#### [Task to complete]
Print the stretch of entries from the line that contains "Select the blue icon beside Orphan Management" through the line that contains "Viewport: 1456px width, 829px", both included, with the same wording. Leave the pictures out.

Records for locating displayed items
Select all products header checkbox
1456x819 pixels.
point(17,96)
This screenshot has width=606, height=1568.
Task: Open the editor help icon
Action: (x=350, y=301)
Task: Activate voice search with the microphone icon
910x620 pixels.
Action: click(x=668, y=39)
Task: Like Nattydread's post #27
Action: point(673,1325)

---

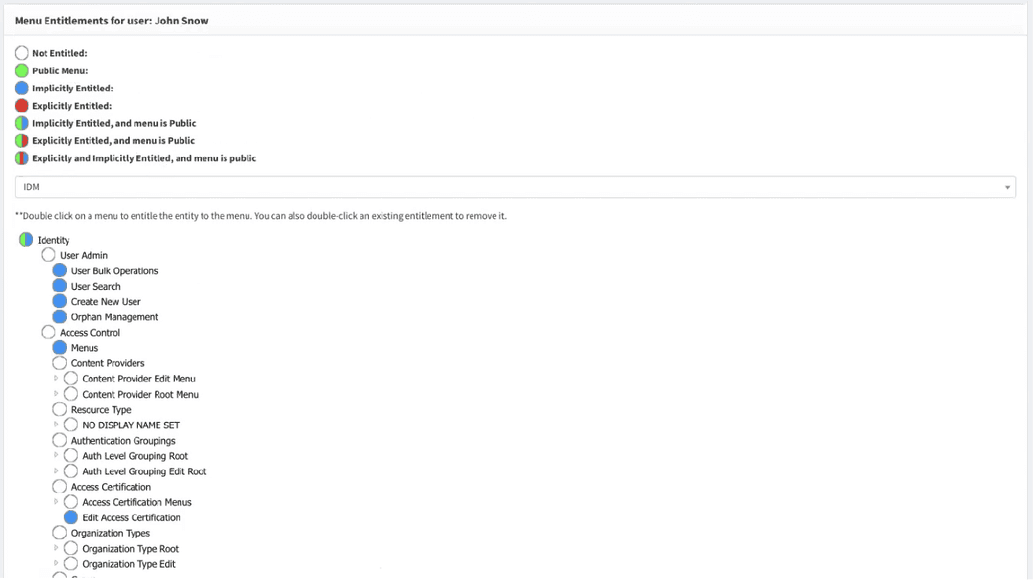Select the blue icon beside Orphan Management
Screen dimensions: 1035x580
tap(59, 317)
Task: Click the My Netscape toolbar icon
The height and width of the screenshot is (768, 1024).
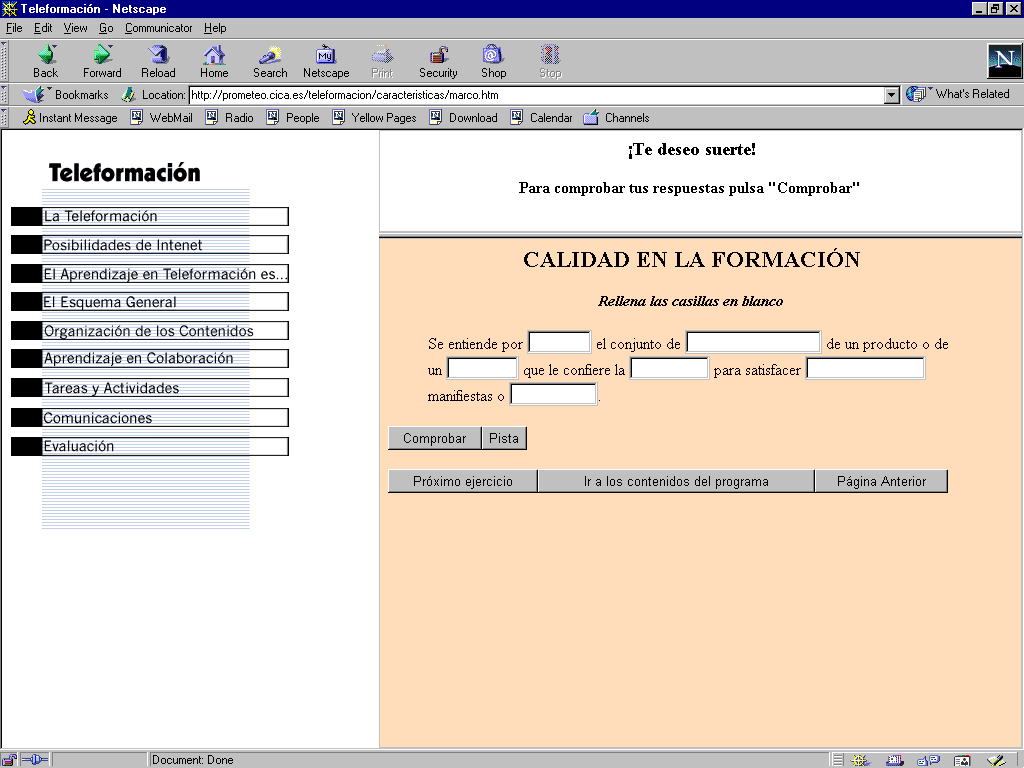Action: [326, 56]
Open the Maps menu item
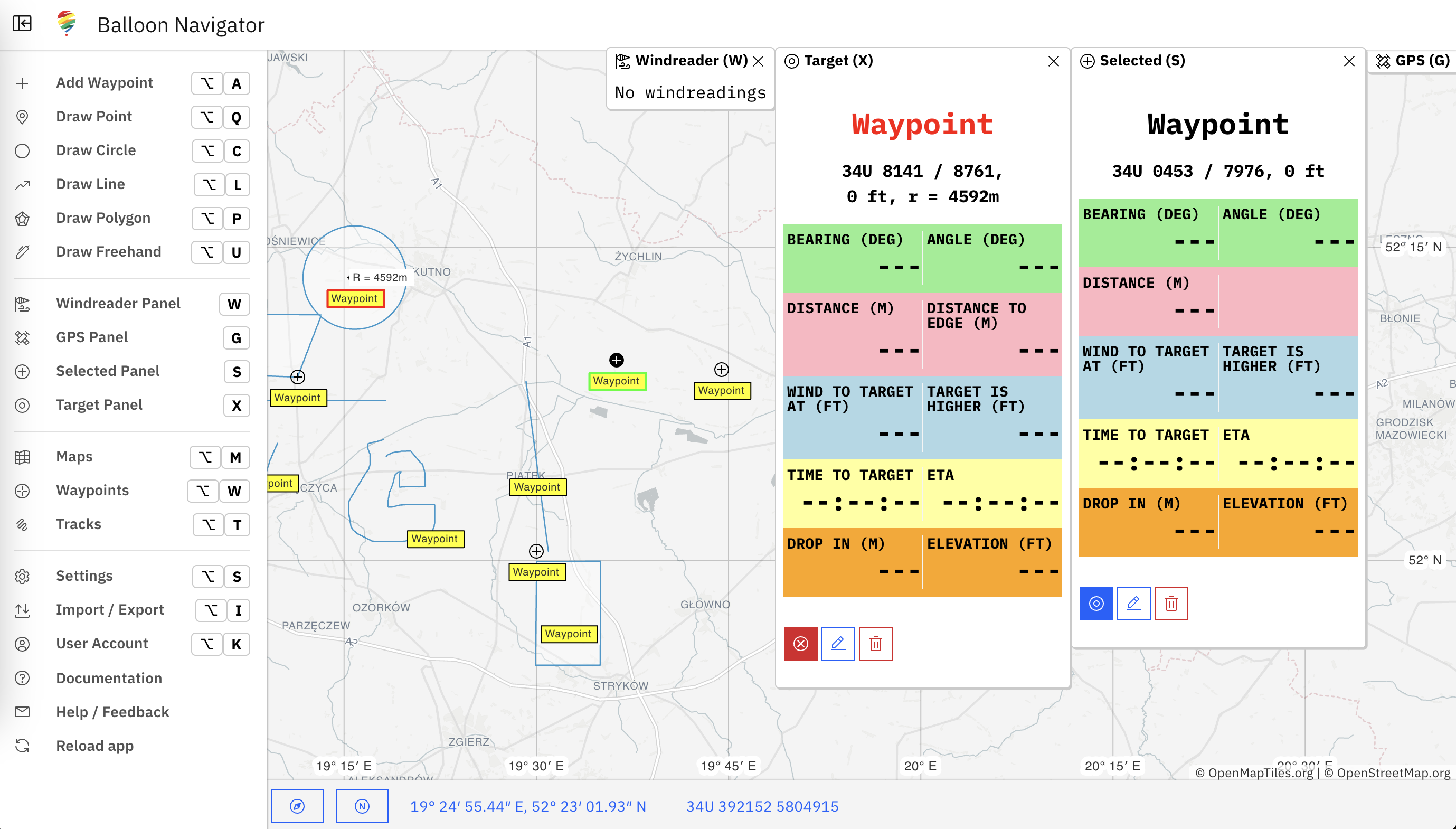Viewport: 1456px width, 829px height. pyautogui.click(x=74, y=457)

#### [Completed task]
Select the blue icon beside Orphan Management
Screen dimensions: 1035x580
tap(59, 317)
Task: Click the My Netscape toolbar icon
The height and width of the screenshot is (768, 1024).
Action: [326, 56]
Open the Maps menu item
Viewport: 1456px width, 829px height. pyautogui.click(x=74, y=457)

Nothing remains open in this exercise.